The exercise » Swap "Select" for "Choose" in the lines from the line with "Click the Search by media name field" to the line with "Viewport: 941px width, 485px", and give only those lines again, otherwise unchanged.

--- Begin ---

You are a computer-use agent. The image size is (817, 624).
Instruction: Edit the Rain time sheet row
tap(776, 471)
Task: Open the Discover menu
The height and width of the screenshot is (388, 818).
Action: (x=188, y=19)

--- End ---
--- Begin ---

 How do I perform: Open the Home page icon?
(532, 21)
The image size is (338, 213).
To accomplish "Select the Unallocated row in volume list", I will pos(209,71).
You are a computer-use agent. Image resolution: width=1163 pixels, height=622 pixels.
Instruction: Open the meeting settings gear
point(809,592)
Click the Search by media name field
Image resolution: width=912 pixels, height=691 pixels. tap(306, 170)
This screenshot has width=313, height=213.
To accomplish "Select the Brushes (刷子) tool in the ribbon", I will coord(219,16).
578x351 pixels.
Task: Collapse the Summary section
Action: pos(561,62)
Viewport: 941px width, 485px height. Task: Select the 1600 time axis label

--- End ---

Result for this exercise »
Click the Search by media name field
Image resolution: width=912 pixels, height=691 pixels. tap(306, 170)
This screenshot has width=313, height=213.
To accomplish "Choose the Brushes (刷子) tool in the ribbon", I will coord(219,16).
578x351 pixels.
Task: Collapse the Summary section
Action: pos(561,62)
Viewport: 941px width, 485px height. Task: Choose the 1600 time axis label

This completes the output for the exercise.